### Task prompt
Scan the data below and copy each line where "button" occurs.
***
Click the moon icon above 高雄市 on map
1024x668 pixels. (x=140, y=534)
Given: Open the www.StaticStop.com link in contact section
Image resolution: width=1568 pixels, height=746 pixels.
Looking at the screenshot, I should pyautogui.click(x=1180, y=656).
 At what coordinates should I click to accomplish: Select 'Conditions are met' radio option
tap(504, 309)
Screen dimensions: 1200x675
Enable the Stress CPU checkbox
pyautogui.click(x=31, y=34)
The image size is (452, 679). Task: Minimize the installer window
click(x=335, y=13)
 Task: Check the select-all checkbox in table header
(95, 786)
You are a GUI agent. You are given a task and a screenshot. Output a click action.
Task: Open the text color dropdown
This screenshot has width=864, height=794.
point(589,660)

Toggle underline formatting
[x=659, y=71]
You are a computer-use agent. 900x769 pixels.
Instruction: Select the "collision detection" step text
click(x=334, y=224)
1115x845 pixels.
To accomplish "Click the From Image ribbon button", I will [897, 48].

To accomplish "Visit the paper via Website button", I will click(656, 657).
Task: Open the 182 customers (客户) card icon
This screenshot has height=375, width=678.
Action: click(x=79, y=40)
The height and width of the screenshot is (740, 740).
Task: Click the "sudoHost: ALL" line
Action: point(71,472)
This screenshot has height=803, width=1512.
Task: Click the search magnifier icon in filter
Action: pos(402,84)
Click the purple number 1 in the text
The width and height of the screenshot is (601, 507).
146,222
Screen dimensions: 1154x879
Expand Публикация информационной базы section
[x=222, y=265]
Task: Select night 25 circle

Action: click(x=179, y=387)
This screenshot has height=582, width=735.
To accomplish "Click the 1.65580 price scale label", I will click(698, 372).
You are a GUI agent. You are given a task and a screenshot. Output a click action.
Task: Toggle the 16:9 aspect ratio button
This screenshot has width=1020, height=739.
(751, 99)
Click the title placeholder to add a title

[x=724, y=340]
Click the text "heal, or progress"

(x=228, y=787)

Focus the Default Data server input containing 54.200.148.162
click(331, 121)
***
### Response below
To accomplish "Click the From Image ribbon button", I will [897, 48].
To accomplish "Visit the paper via Website button", I will click(656, 657).
Task: Toggle the 16:9 aspect ratio button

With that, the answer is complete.